Description of the task -
Print the text below about the SCVNGR library trek in full, word for word.

##### Page extract

We first piloted a trek on an American Indian Studies student success course (AIS197b). This course for freshmen introduces students to services on campus that will be useful to them while they are at the UA. Last year, we presented a quick information session on library services, and then had the students complete a scavenger hunt for a class grade (participation points) with pencil and paper throughout the library. Although they seemed glad to be able to get out and move around, it didn’t seem particularly fun and engaging. On top of that, every time the students got stuck or had a question, they had to come back to the main floor to find librarians and get help. In contrast, when students get an answer wrong in SCVNGR, feedback is programmed in to guide them to the correct information. And, because they don’t need clues to make it to the next step (they just go back and select the next challenge in the trek), they are able to continue without one mistake preventing them from moving on to the next activity. This semester, we first presented a brief instruction session (approximately 15-20 min) and then let students get started on SCVNGR.
You can see in the screenshot below how question design works, where you can select the location, how many points count toward the activity, type of activity (taking a photo, answering with text, or scanning a QR code), and then providing feedback. If a student answers a question incorrectly, as I mention above, they will receive feedback to help them in figuring out the correct answer. I really like that when students get answers right, they know instantly. This is positive reinforcement for them to continue.

##########
##### Information provided

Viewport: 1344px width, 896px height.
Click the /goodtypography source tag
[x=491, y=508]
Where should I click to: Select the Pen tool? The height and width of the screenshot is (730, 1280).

##########

Written answer -
We first piloted a trek on an American Indian Studies student success course (AIS197b). This course for freshmen introduces students to services on campus that will be useful to them while they are at the UA. Last year, we presented a quick information session on library services, and then had the students complete a scavenger hunt for a class grade (participation points) with pencil and paper throughout the library. Although they seemed glad to be able to get out and move around, it didn’t seem particularly fun and engaging. On top of that, every time the students got stuck or had a question, they had to come back to the main floor to find librarians and get help. In contrast, when students get an answer wrong in SCVNGR, feedback is programmed in to guide them to the correct information. And, because they don’t need clues to make it to the next step (they just go back and select the next challenge in the trek), they are able to continue without one mistake preventing them from moving on to the next activity. This semester, we first presented a brief instruction session (approximately 15-20 min) and then let students get started on SCVNGR.
You can see in the screenshot below how question design works, where you can select the location, how many points count toward the activity, type of activity (taking a photo, answering with text, or scanning a QR code), and then providing feedback. If a student answers a question incorrectly, as I mention above, they will receive feedback to help them in figuring out the correct answer. I really like that when students get answers right, they know instantly. This is positive reinforcement for them to continue.